O que mudou na negra realidade da fome desde o II Concílio do Vaticano aos dias de hoje? Os alertas de João XXIII e do Papa Francisco afinam pelo mesmo diapasão.

Numa alocução à assembleia especial da Organização das Nações Unidas para a Alimentação e Agricultura (F.A.O.), João XXIII corroborou os objectivos da campanha contra a fome, promovida por este organismo, que se pode resumir na mobilização em larga escala das energias e recursos de todo o mundo para ir ao encontro das carências e necessidades dos povos a braços com a miséria e a fome.

Na mensagem aos «30 sábios», realizada a 14 de março de 1963, o Papa que convocou o II Concílio do Vaticano disse ainda que “na preocupação” de se manterem “fiéis à doutrina de Cristo e de acordo com a mais pura tradição da Igreja”, tiveram “todo o gosto em encorajar, logo desde o início, em 1960, a campanha contra a fome”. (Boletim de Informação Pastoral; Abril-Maio 1963; número 23)

Os esforços a empreender orientam-se no duplo sentido de promover uma melhor repartição dos recursos e de proporcionar aos povos subdesenvolvidos os meios de tirarem pleno rendimento dos recursos com que a natureza dotou os países que habitam. O problema da fome, e mais genericamente o problema do desenvolvimento económico e social dos povos, constitui, aliás, um dos pontos reflectidos na encíclica «Mater et Magistra».

Neste documento de 15 de maio de 1961, no terceiro ano de pontificado de João XXIII, denuncia-se que “há países em que se produzem bens de consumo e sobretudo produtos agrícolas em excesso, enquanto que noutros grandes camadas da população lutam contra a miséria e a fome”.

O Papa João XXIII é peremptório e enfrenta corajosamente o motivo clássico aduzido por países que preferem destruir os bens agrícolas a vendê-los a um preço mais reduzido: “Sabemos que produzir bens especialmente agrícolas, que excedem as necessidades duma comunidade política, pode ter repercussões economicamente negativas relativamente a algumas categorias de cidadãos. Porém, não é esta razão suficiente para eximir do dever de prestar auxílio de emergência aos indigentes e aos esfomeados”.

Segundo os dados da F.A.O de 1962, quase 75% da humanidade passava fome ou estava subalimentada. Seria duvidar da providência divina pensar que, pela natureza das coisas, o homem é um condenado à morte pela fome.

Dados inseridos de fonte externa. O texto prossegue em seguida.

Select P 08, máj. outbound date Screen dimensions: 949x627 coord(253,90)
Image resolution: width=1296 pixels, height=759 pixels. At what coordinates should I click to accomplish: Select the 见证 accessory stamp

Portanto, qualquer que seja o progresso técnico e económico, “não haverá no mundo justiça nem paz, enquanto os homens não tornarem a sentir a dignidade de criaturas e de filhos de Deus, primeira e última razão de ser de toda a criação” (Mater et Magistra, nº 214).

Passados 50 anos, o Papa Francisco que iniciou o seu pontificado a 19 deste mês disse na homilia: “Queria pedir, por favor, a quantos ocupam cargos de responsabilidade em âmbito económico, político ou social, a todos os homens e mulheres de boa vontade: sejamos «guardiões» da criação, do desígnio de Deus inscrito na natureza, guardiões do outro, do ambiente; não deixemos que sinais de destruição e morte acompanhem o caminho deste nosso mundo!”

O que mudou na negra realidade da fome desde o II Concílio do Vaticano aos dias de hoje? Os alertas de João XXIII e do Papa Francisco afinam pelo mesmo diapasão.